Il convient de rappeler, d'une part, que la décision de première instance ne saurait constituer, per se, une conséquence manifestement excessive au sens de l'article 514-3 du code précité, aussi préjudiciable puisse-t-elle être à la partie succombante. Aussi, la mesure d'expulsion n'est pas une conséquence manifestement excessive au sens du même texte, puisqu'elle ne constitue que la mise en oeuvre de la décision judiciaire qui l'ordonne.
D'autre part, s'il n'est pas contesté que M. [O] et sa famille ont un centre d'intérêts fixé à [Localité 4], pour autant, ce dernier ne démontre pas l'impossibilité, qu'il invoque, de se reloger ailleurs.
En effet, il ne précise pas si cette impossibilité est dûe à des contraintes financières ou géographiques (tel un manque d'offres de location dans la commune).
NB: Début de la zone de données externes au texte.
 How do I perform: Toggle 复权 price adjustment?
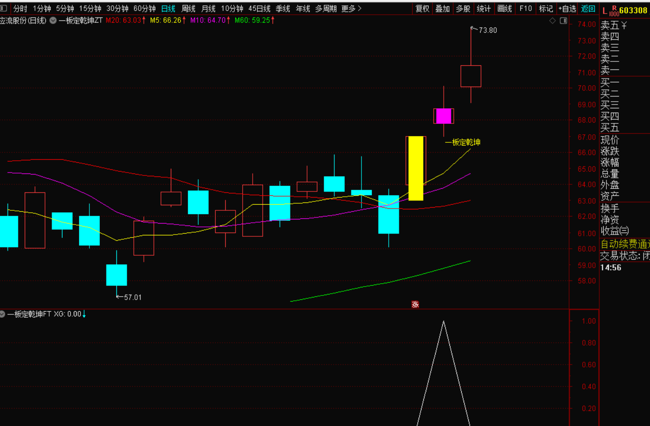point(422,9)
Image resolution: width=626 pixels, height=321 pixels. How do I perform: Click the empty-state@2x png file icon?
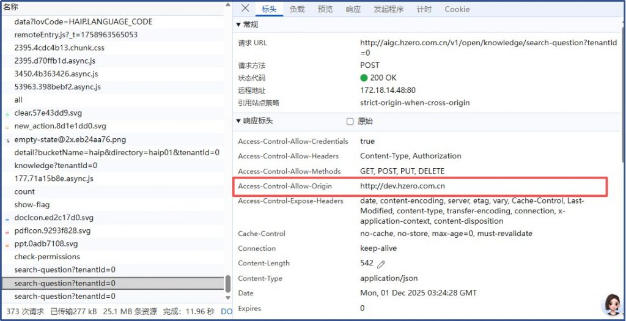click(7, 140)
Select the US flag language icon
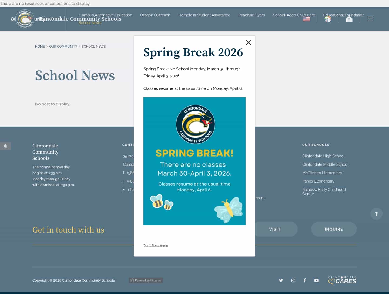389x294 pixels. pyautogui.click(x=306, y=19)
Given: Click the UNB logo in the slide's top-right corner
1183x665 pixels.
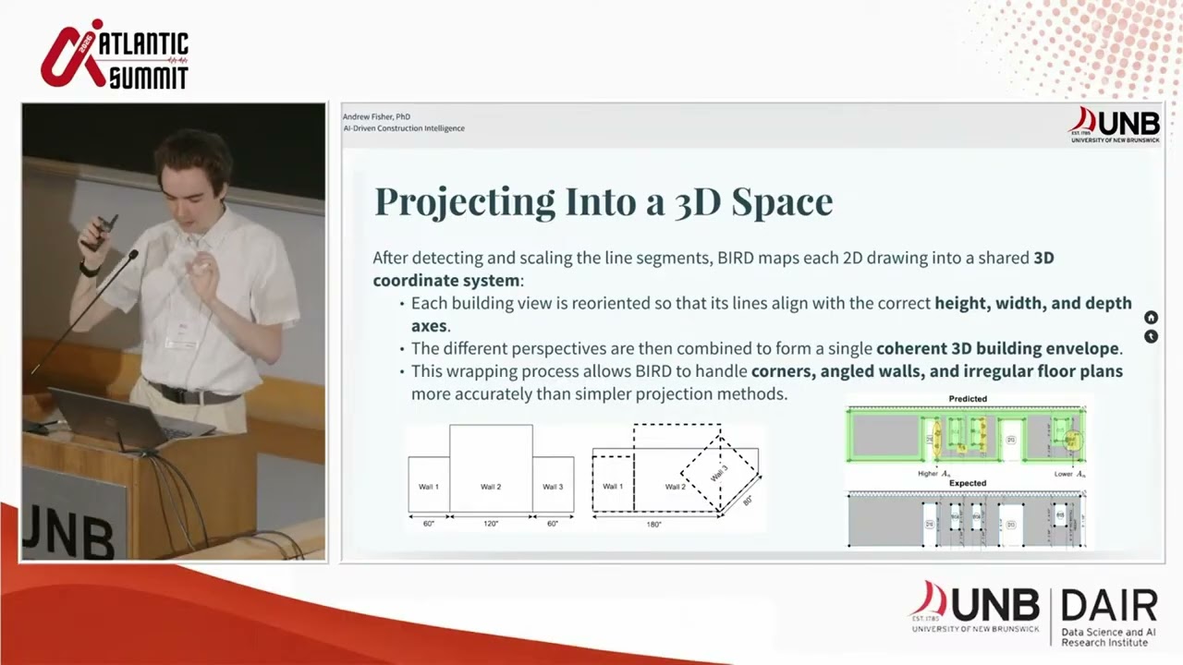Looking at the screenshot, I should pyautogui.click(x=1114, y=125).
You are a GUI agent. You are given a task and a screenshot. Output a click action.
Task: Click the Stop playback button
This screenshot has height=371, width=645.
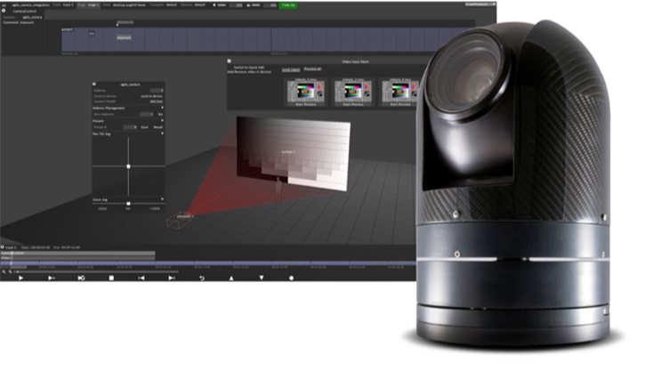(x=110, y=278)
M. [O] ne verse aucun document justificatif qui permettrait à la juridiction du premier président d'apprécier la possibilité pour l'appelant et sa famille de se reloger au regard des revenus de ce dernier et ne démontre pas davantage que ses démarches de relogement ont échoué.
Dès lors, il n'est pas établi que des conséquences manifestement excessives se sont révélées postérieurement à la décision du 23 novembre 2023.
En conséquence, la demande d'arrêt de l'exécution provisoire formulée par M. [K] [O] sera rejetée en ce qu'elle est mal fondée, sans besoin de procéder à l'examen de la condition tenant à l'existence d'un moyen sérieux de réformation ou d'annulation de la décision.
M. [K] [O], qui succombe à l'instance, sera condamné à supporter la charge des frais prévus à l'article 700 du code de procédure civile, à hauteur de 1.000 €, et à celle des dépens du référé.
PAR CES MOTIFS,
Statuant en référé, après débats en audience publique, par décision contradictoire,
DECLARONS la demande d'arrêt de l'exécution provisoire formulée par M. [K] [O] irrecevable,
DEBOUTONS M. [K] [O] de sa demande de condamnation sur le fondement de l'article 700 du code de procédure civile,
CONDAMNONS M. [K] [O] à régler à la somme de 1.000 € à Mme [W] [G] en application de l'article 700 du code de procédure civile,
CONDAMNONS M. [K] [O] aux dépens du référé.
Ainsi prononcé par la mise à disposition de la présente décision au greffe de la cour d'appel d'Aix-en-Provence le 13 Mai 2024, date dont les parties comparantes ont été avisées à l'issue des débats.